Towards Sharp Minimax Risk Bounds for Operator Learning
Ben Adcock, Gregor Maier, Rahul Parhi

TL;DR
This paper establishes fundamental limits on the accuracy of learning unknown operators between Hilbert spaces, revealing a sample complexity curse and providing sharp bounds under various spectral decay conditions.
Contribution
It develops a minimax theory for operator learning, deriving lower and upper bounds that characterize the difficulty of estimating operators with different regularities and spectral properties.
Findings
Minimax risk cannot decay algebraically with sample size for generic Lipschitz operators.
Exponential spectral decay allows for sharper risk bounds.

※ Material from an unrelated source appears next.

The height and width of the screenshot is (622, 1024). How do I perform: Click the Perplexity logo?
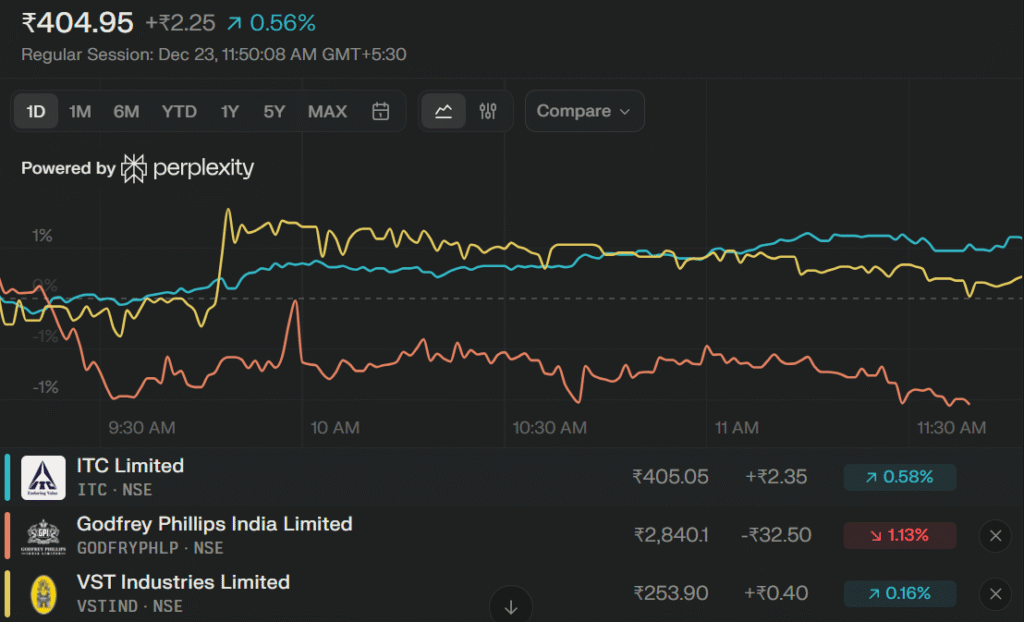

Higher regularity assumptions do not improve minimax rates, indicating a universal curse of sample complexity.
Abstract
We develop a minimax theory for operator learning, where the goal is to estimate an unknown operator between separable Hilbert spaces from finitely many noisy input-output samples. For uniformly bounded Lipschitz operators, we prove information-theoretic lower bounds together with matching or near-matching upper bounds, covering both fixed and random designs under Hilbert-valued Gaussian noise and Gaussian white noise errors. The rates are controlled by the spectrum of the covariance operator of the measure that defines the error metric. Our setup is very general and allows for measures with unbounded support. A key implication is a curse of sample complexity, which shows that the minimax risk for generic Lipschitz operators cannot decay at any algebraic rate in the sample size. We obtain sharp characterizations when the covariance spectrum decays exponentially and provide general upper…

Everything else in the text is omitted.